Work instruction 1 - In the article on the Saudi crown prince, where and on what date was Jamal Khashoggi murdered?
Work instruction 2 - Please continue the article on the Saudi crown prince from its last sentence.

Mohammed bin Salman, the crown prince of Saudi Arabia, was internationally ostracized following the murder of Saudi journalist/dissident Jamal Khashoggi in Saudi Arabia’s consulate in Istanbul on October 2, 2018.
Turkish President Recep Tayyip Erdogan claimed the order to kill and dismember Khashoggi had come from the “highest levels” of the Saudi government, but he stopped short of directly accusing the prince of the murder.
Joe Biden, having lambasted Saudi Arabia as a “pariah” state during his presidential campaign, has refused to speak to the prince since becoming president and ordered the Central Intelligence Agency to release a classified report indicating he had approved of the operation that led to Khashoggi’s gory death.
Nearly four years after this horrific incident, attitudes have begun to shift in favor of the 36-year-old prince, the de facto ruler of the vast desert kingdom. Nowhere is this ongoing transformation better illustrated than in the Middle East.
Several days ago, the prince arrived in Ankara for a state visit after having visited Cairo and Amman. In each capital, he was greeted effusively by the powers that-be, as if the Khashoggi affair had never even happened.
And on July 15, the prince will host an Arab summit in Riyadh which will be attended by the Gulf states, Jordan, Egypt and Iraq, and at which the guest of honor will be the president of the United States.
This event will likely be the crowning touch of the prince’s rehabilitation from persona non-grata to VIP.
Two interrelated factors are at the root of this incremental process.
Saudi Arabia, a leading oil producer, has significantly increased its profit margin since Russia’s invasion of Ukraine last February and the concomitant decision by European nations to end their reliance on Russian petroleum and natural gas.
These developments, having been strategically and financially beneficial to Saudi Arabia, have endowed the ruling House of Saud with additional economic and political leverage.

Dataset records -

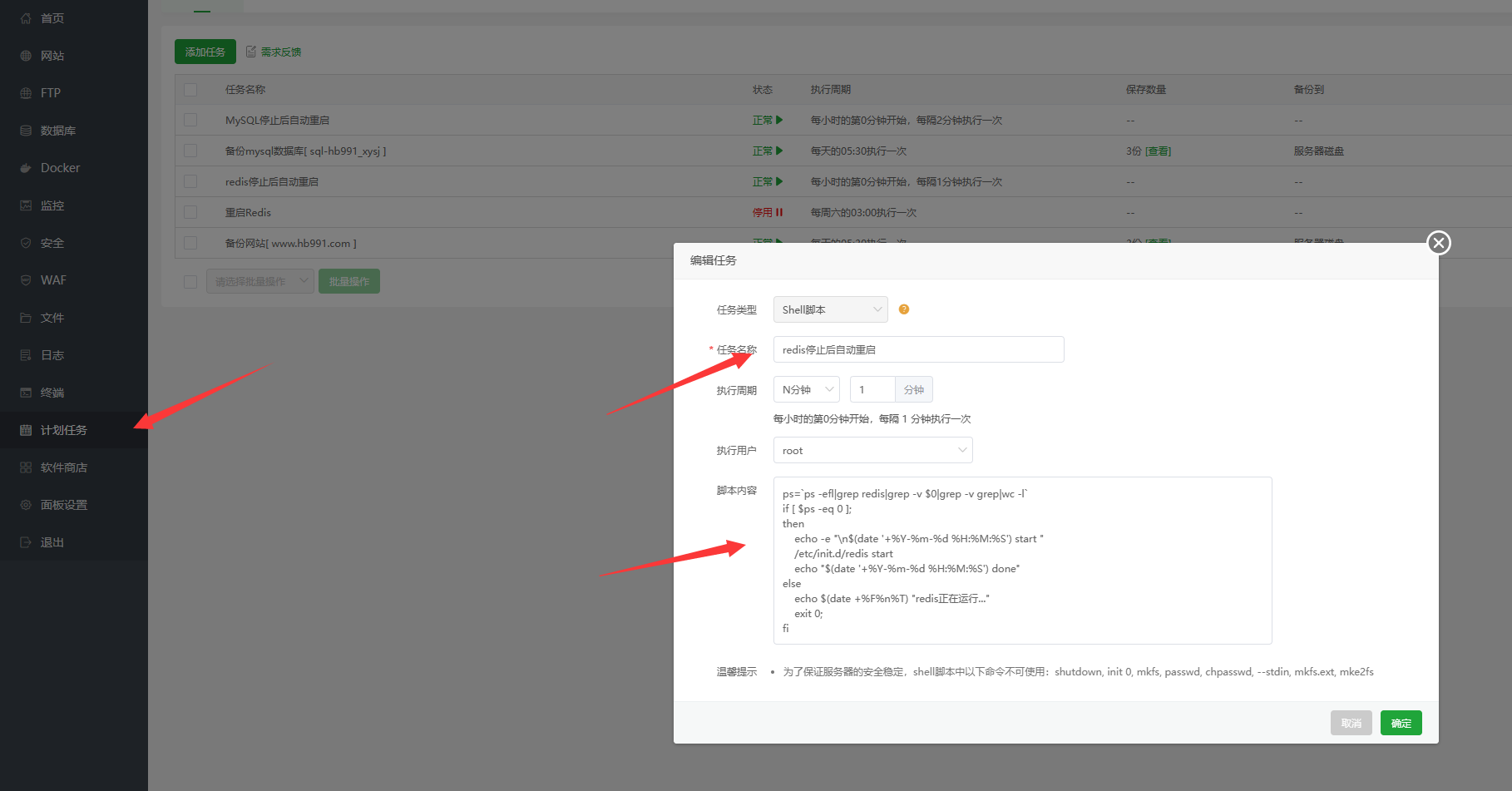Open the database icon in sidebar
Image resolution: width=1512 pixels, height=791 pixels.
[26, 131]
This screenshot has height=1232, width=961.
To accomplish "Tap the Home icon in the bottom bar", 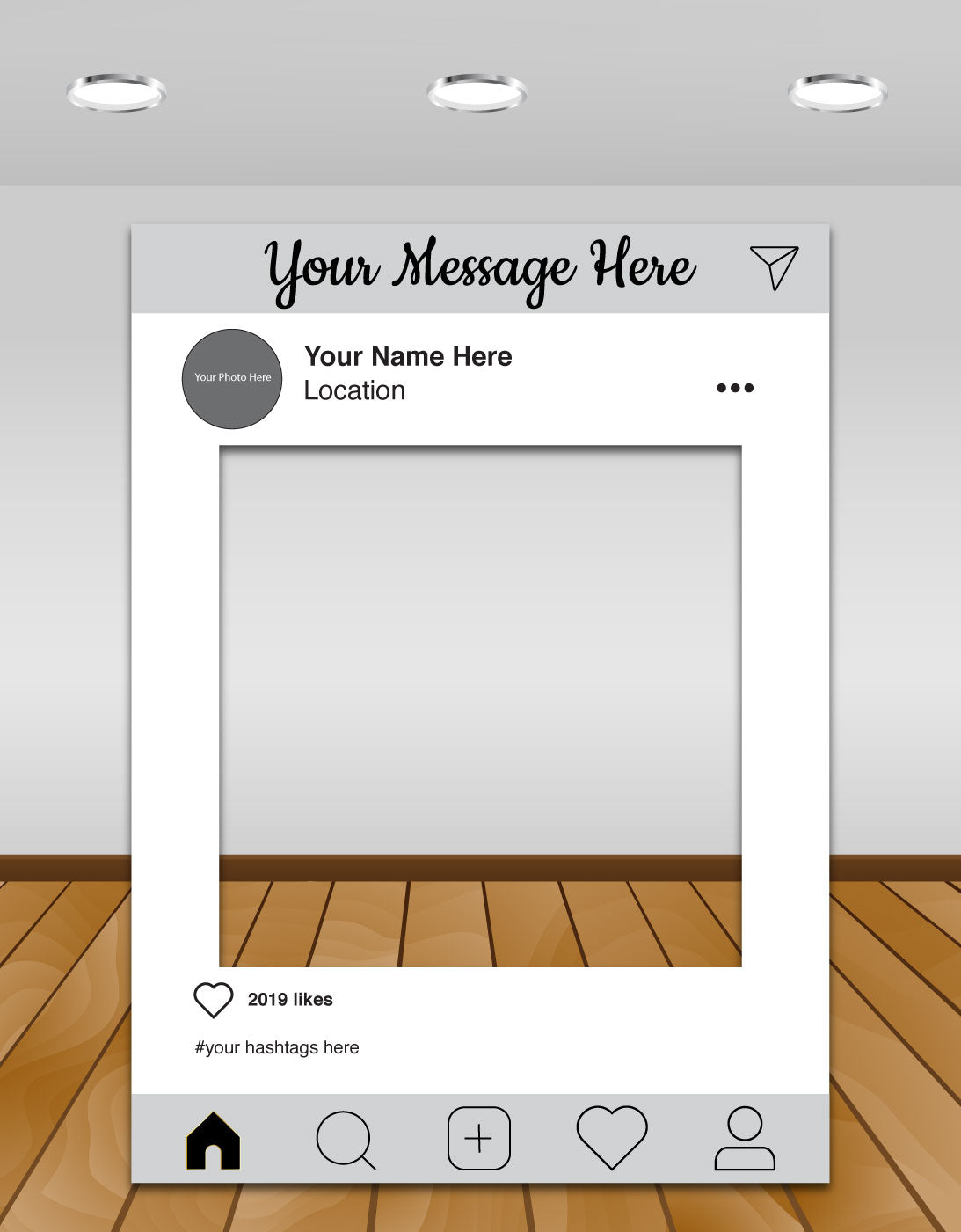I will pos(214,1137).
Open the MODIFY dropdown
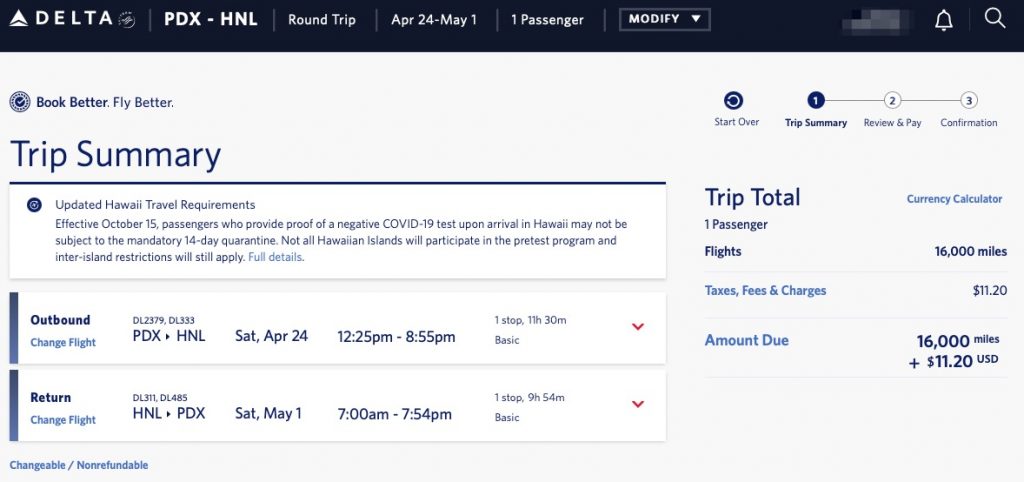This screenshot has height=482, width=1024. [665, 19]
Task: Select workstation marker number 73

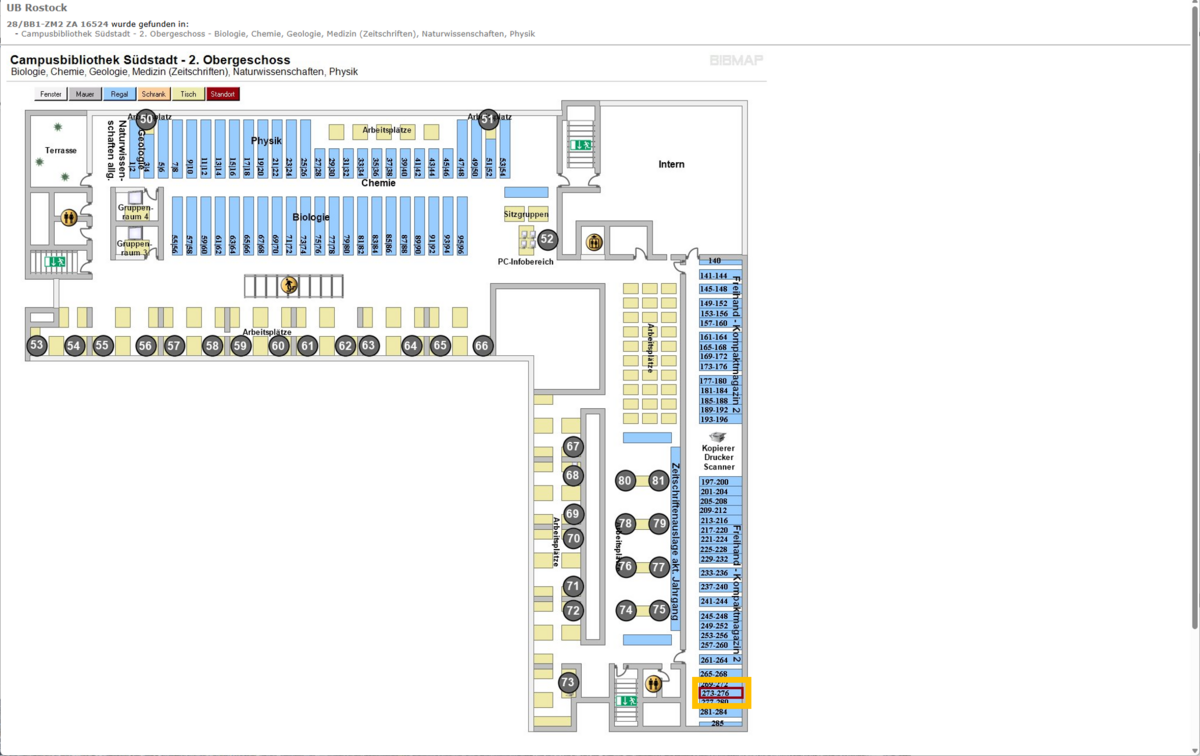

Response area 1 - In Saudi Arabia's consulate in Istanbul on October 2, 2018.

Response area 2 -
Flush with extra disposable income from this windfall, the Saudis are parking it abroad in the form of investments in neighboring countries, whose respective economies have been adversely impacted by the coronavirus pandemic and the current war in Ukraine.
Four years ago, Turkey offended Saudi Arabia by opening various investigations into Khashoggi’s murder and releasing incriminating details of the case. But with Turkey’s economy having been relentlessly battered by a 70 percent inflation rate and with presidential elections slated for 2023, Erdogan decided he could no longer afford to antagonize the Saudis.
In short order, he toned down his government’s criticism of Saudi Arabia’s lamentable human rights record. And last April, he met the prince in Saudi Arabia to launch a “new period of cooperation.”
At the end of the prince’s visit to Ankara on June 22, Turkey and Saudi Arabia issued a joint statement indicating that two-way trade would be expanded and that Saudi companies were mulling the possibility of investing in Turkish start-up firms.
In Cairo, the prince was greeted at the airport by his regional ally, President Abdel Fattah el-Sisi. Egypt and Saudi Arabia, which have had good relations in recent years, signed 14 investment agreements to the tune of $7.7 billion in fields ranging from infrastructure to renewable energy. In a joint communique, the Saudis disclosed they intend to pour $30 billion worth of investments into Egypt.
King Abdullah II of Jordan personally welcomed the prince after he landed in Amman, as if to signal the importance he attaches to Saudi-Jordanian relations. Of late, they have been strained by the rumor that Saudi Arabia was involved in a palace plot by the king’s half-brother to unseat him. But in light of Jordan’s urgent need for new investments, and given their mutual concerns about Iran’s nuclear program and its destabilizing role in the Middle East, this accusation has faded into the background.
More to the point, the Jordanians were pleased that $3 billion in Saudi investments would be committed to projects in Jordan, on top of the $12 billion already invested there.
Biden’s decision to meet the prince at the Arab summit in Riyadh next month is surely a telling sign that the United States regards Saudi Arabia as a key Arab ally and is therefore willing to turn a blind eye to his role in Khashoggi’s murder.